→ Exercice court
Recopiez fidèlement les lignes qui vont de celle contenant « Identify the click » jusqu'à celle contenant « NFL Score And Schedules (16, 601) », ces deux lignes incluses.

════

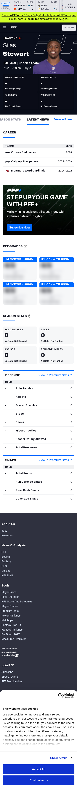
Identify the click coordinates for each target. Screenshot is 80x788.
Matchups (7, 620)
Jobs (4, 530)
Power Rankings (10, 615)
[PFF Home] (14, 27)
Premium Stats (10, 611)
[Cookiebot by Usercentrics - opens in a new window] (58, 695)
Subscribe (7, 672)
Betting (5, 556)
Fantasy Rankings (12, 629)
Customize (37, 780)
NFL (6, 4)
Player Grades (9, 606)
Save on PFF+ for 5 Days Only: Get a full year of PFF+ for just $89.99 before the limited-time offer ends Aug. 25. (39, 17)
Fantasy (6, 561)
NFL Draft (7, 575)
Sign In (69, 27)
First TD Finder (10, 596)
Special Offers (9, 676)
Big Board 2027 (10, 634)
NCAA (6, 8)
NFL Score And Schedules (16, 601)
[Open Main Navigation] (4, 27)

════

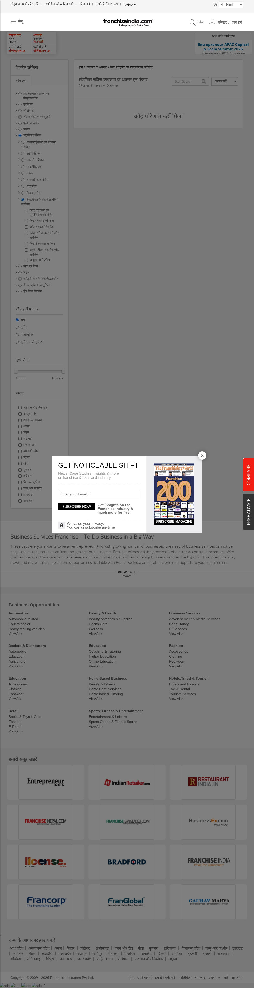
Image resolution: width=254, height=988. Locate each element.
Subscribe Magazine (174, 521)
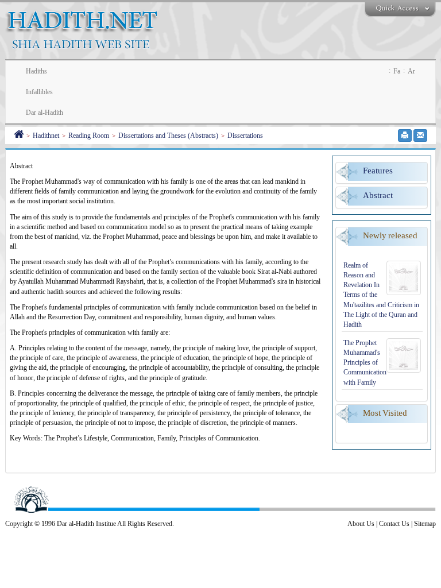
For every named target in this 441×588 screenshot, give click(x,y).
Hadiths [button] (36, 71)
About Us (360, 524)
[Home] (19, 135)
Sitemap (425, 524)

════

→ Corrigé rédigé
Identify the click coordinates for each target. Screenshot is 80x788.
Matchups (7, 620)
Jobs (4, 530)
Power Rankings (10, 615)
[PFF Home] (14, 27)
Premium Stats (10, 611)
[Cookiebot by Usercentrics - opens in a new window] (58, 695)
Subscribe (7, 672)
Betting (5, 556)
Fantasy Rankings (12, 629)
Customize (37, 780)
NFL (6, 4)
Player Grades (9, 606)
Save on PFF+ for 5 Days Only: Get a full year of PFF+ for just $89.99 before the limited-time offer ends Aug. 25. (39, 17)
Fantasy (6, 561)
NFL Draft (7, 575)
Sign In (69, 27)
First TD Finder (10, 596)
Special Offers (9, 676)
Big Board 2027 (10, 634)
NCAA (6, 8)
NFL Score And Schedules (16, 601)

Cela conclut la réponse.